Analysis

Another Anti-EU and Anti-NATO Candidate Rises in France

Jean-Luc Mélenchon climbs in the polls at the expense of the center-left Socialist Party.

Jean-Luc Mélenchon
Jean-Luc Mélenchon makes a speech in the European Parliament in Brussels, November 11, 2015 (European Parliament)

Jean-Luc Mélenchon, France’s far-left presidential candidate, has pulled within striking distance of qualifying for the second voting round in May.

Mélenchon shares third place with the center-right Republican candidate, François Fillon, in recent polls.

But whereas Fillon’s support has been stable for months, Mélenchon’s has surged from a low of 12 percent a few weeks ago to just under 20 percent today.

The centrist Emmanuel Macron and the far-left Marine Le Pen are still in the lead with around 23 percent support each.

Hypotheticals

The two candidates who receive the most votes in the first round this month will proceed to a runoff in May.

There is little doubt Macron would prevail in a second round against Le Pen. The social liberal is broadly acceptable to mainstream voters. The leader of the anti-immigrant and anti-EU National Front would struggle to get 40 percent support.

Few pollsters have yet tested Mélenchon’s chances against the two frontrunners. It looks like Macron could beat him with around 60 percent support whereas Mélenchon would win 60 percent support himself in a two-way contest with Le Pen. But that is based on only a handful of surveys.

Disappointed left

Mélenchon owes his good fortunes to the unpopularity of the ruling Socialist Party.

François Hollande, the outgoing president, is not even seeking reelection. During his five years in power, he failed to deliver on his key 2012 election promise: to bring down unemployment. Nearly one in ten French workers are still without a job. Youth unemployment is even higher.

The official Socialist Party candidate, Benoît Hamon, blames Hollande for converting to social democracy in the middle of his tenure. The center-left of the party, which welcomed that about-face, now backs Macron.

Hard-left voters, on the other hand, see little reason to stick with Hamon when he appears to have no chance of qualifying for the second round. They might as well try their luck with the ideologically bolder Mélenchon.

Disruptive

A victory for Mélenchon would be as disruptive to Europe and the West broadly as a victory for Le Pen.

Neither proposes to exit the European Union outright, but neither is satisfied with the status quo. Le Pen wants an in-out referendum; Mélenchon calls for treaty changes in other to make the EU less economy-focused.

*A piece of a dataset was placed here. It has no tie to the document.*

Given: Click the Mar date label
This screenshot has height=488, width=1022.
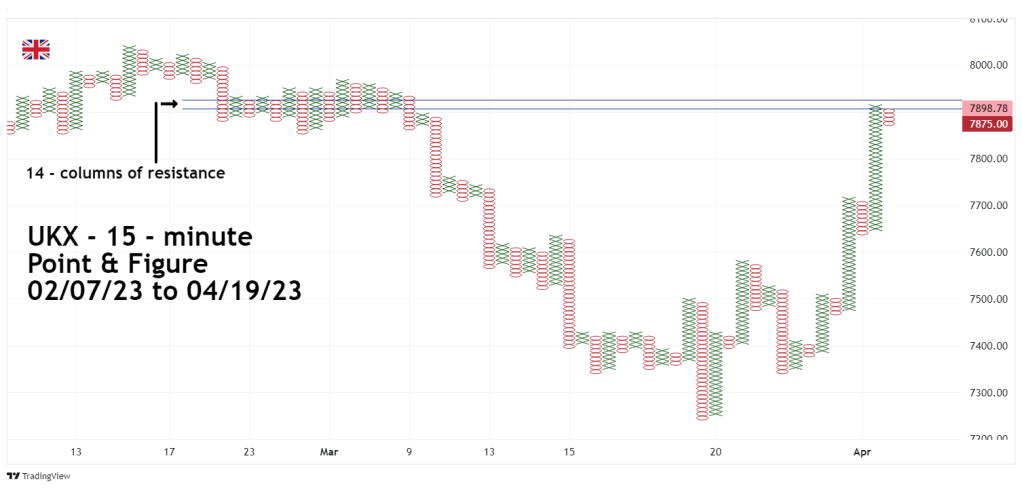Looking at the screenshot, I should click(329, 453).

Neither is Atlanticist. Le Pen wants to leave NATO’s unified command structure; Mélenchon proposes to leave the alliance altogether. Both seek closer relations with Russia.

Mélenchon’s economic program is the least business-friendly of the five major candidates’. It includes a lower retirement age, a higher minimum wage, a 100-percent tax on earnings over twenty times the median income and a reversal of the labor reforms enacted by Macron during his two-year stint as economy minister.